# (L&L vol. 4, sec. 14) Wave equation of a particle of spin one

Having trouble fully understanding a number of simple-looking statements while reading section 14 of Landau & Lifshitz volume 4 (second edition).

The section starts discussing that a spin one particle is described by a three-component wave function (in the rest frame). Extending this viewpoint to the relativistic domain, it is said that such a vector can be due to a 4-vector $$\psi^\mu$$ or an antisymmetric 4-tensor $$\psi^{\mu\nu}$$, for which $$\psi^0$$ and the space components $$\psi^{ik}$$ are zero in the rest frame. First question: why does $$\psi^{\mu\nu}$$ have to be antisymmetric?

These quantities are then combined in a relativistic fashion to produce some simple first-order equations, which are $$i\psi_{\mu\nu} = \hat{p}_\mu \psi_\nu - \hat{p}_\nu \psi_\mu,\\ im^2\psi_\mu = \hat{p}^\nu \psi_{\mu\nu},$$ where $$\hat{p}=i\partial$$. The above two relations can be massaged to give $$\hat{p}^\mu \psi_\mu=0,\\ (\hat{p}^2-m^2)\psi_\mu=0.$$

Later on, the conserved current density 4-vector for the spin-one field is given as $$j^\mu=i\left((\psi^{\mu\nu})^*\psi_{\nu}-\psi^{\mu\nu}\psi_\nu^*\right)$$ I fail to verify (using the relations shown above) that indeed this 4-vector is conserved (i.e. $$\partial_\mu j^\mu=0$$). Second question: could someone provide a hint as to how to do that, perhaps I'm overlooking a simple step?

Finally, it is mentioned how the spin-one wavefunctions behave under inversion ($$\hat{P}$$). It is said that if $$\psi^\mu$$ is a pseudovector, inversion affects it according to $$\hat{P}\psi^\mu=(-\psi^0,\psi^i).$$ Third question: why does inversion (an operation on the spatial coordinates) change the sign of the time-component of $$\psi^\mu$$?

Hope someone can help out, and thank you in advance.

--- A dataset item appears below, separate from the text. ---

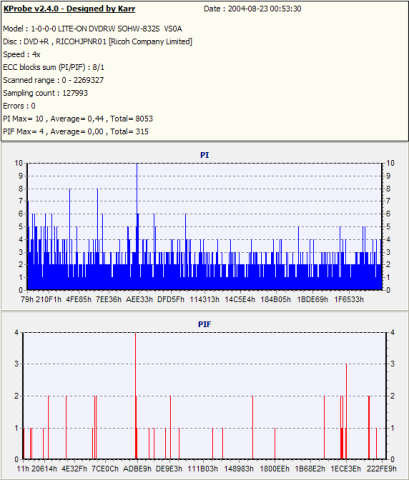Click the 222FE9h PIF axis label
This screenshot has height=480, width=409.
pyautogui.click(x=382, y=469)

1: In the rest frame, $$\psi^{\mu}$$ becomes $$\psi^{\mu} = (0,\psi^i)$$ which is a three-vector in the $$i$$ index under rotations. Similarly if $$\psi^{\mu \nu}$$ is anti-symmetric it can be denoted as $$\psi^{\mu \nu} = (\psi^{0i},\psi^{ij})$$ where there are $$3+3=6$$ degrees of freedom there (note the diagonal entries $$\psi^{\mu \mu}$$ are zero automatically if $$\psi^{\mu \nu}$$ is anti-symmetric). If $$\psi^{ij} = 0$$ then this reduces to the three components $$\psi^{0i}$$ and so it too transforms as a vector in the $$i$$ index under rotations.
2: To show $$\partial_{\mu} j^{\mu} = 0$$ you need to use the equations of motion for $$\psi_{\mu \nu}$$ and $$\psi_{\mu \nu}^*$$, and you also need to use the fact that $$\psi_{\mu \nu}$$ and $$\psi_{\mu \nu}^*$$ are anti-symmetric, the proof is just two lines I encourage you to write it out.
3: In the previous section they discussed internal parity of a scalar as being related to reflections of the coordinate axes, and the overall sign of the wave function being $$\pm$$ depending on whether the wave function is a scalar or a pseudo-scalar, $$P \psi(t,r) = \pm \psi(t,-r)$$. This discussion is just the vector version of that relation, $$P \psi^{\mu} = \pm (\psi^0,-\psi^i)$$, and in the $$-$$ case it gives your question.